» **Given request**:
Copy word for word everything in the records from the line containing "This screenshot has width=986, height=705." down to the line containing "[x=147, y=442]", including both of those lines.

(Element and text position records)
....
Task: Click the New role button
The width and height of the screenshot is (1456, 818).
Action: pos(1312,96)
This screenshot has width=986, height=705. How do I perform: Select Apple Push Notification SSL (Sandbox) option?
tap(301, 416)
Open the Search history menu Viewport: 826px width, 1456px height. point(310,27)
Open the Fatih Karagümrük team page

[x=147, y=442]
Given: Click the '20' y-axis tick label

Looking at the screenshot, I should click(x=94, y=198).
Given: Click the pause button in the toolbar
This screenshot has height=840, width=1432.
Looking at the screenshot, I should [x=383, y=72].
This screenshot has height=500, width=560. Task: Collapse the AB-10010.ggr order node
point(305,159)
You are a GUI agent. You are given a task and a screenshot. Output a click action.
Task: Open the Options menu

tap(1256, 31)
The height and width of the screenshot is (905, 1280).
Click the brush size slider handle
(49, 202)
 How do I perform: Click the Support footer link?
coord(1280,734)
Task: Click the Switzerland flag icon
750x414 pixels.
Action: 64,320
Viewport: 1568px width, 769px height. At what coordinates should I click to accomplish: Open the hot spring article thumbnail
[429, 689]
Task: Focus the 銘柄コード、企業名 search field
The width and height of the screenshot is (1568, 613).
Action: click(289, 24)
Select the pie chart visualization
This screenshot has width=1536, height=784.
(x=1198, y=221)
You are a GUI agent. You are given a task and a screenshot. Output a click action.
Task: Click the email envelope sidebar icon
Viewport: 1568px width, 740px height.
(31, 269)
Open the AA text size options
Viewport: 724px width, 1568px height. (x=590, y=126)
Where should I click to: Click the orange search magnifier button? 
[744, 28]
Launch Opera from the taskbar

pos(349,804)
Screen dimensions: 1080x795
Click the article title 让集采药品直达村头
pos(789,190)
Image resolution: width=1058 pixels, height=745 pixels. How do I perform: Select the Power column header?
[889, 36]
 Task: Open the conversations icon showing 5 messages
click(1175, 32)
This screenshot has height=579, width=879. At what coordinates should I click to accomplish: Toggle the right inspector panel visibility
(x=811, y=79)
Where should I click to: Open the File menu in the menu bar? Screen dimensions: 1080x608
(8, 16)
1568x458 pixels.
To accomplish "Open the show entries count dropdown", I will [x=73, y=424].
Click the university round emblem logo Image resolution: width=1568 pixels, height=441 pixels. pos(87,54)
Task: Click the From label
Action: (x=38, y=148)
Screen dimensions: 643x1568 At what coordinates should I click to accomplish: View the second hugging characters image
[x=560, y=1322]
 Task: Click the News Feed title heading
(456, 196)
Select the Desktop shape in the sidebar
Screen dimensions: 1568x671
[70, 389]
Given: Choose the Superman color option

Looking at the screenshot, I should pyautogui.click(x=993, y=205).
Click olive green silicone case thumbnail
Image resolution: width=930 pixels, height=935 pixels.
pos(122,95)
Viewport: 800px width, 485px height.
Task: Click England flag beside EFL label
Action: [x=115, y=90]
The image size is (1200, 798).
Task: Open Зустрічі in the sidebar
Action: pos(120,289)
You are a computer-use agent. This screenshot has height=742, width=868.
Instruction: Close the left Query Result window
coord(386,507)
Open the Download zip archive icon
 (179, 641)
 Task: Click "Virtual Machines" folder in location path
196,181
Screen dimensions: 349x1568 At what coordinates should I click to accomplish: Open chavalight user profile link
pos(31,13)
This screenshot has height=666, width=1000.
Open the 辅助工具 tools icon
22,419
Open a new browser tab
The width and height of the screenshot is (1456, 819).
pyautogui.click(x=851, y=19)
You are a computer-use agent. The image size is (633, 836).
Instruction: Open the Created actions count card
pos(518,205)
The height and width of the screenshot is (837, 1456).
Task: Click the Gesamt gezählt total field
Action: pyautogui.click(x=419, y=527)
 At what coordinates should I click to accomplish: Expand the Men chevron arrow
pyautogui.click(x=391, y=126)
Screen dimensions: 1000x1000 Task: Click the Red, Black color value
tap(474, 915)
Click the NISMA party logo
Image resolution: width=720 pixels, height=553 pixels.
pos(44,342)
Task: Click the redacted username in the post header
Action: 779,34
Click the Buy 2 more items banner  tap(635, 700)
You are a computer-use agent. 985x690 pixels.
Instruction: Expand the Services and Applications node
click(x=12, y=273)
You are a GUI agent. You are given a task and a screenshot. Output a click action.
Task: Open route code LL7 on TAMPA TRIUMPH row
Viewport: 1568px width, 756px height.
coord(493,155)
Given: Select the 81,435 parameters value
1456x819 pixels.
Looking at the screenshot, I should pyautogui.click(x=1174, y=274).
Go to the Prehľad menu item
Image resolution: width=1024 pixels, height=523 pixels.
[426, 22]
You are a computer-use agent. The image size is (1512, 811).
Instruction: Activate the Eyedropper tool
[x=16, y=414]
....
» **Solution for this task**:
This screenshot has width=986, height=705. How do I perform: Select Apple Push Notification SSL (Sandbox) option?
tap(301, 416)
Open the Search history menu Viewport: 826px width, 1456px height. point(310,27)
Open the Fatih Karagümrük team page

[x=147, y=442]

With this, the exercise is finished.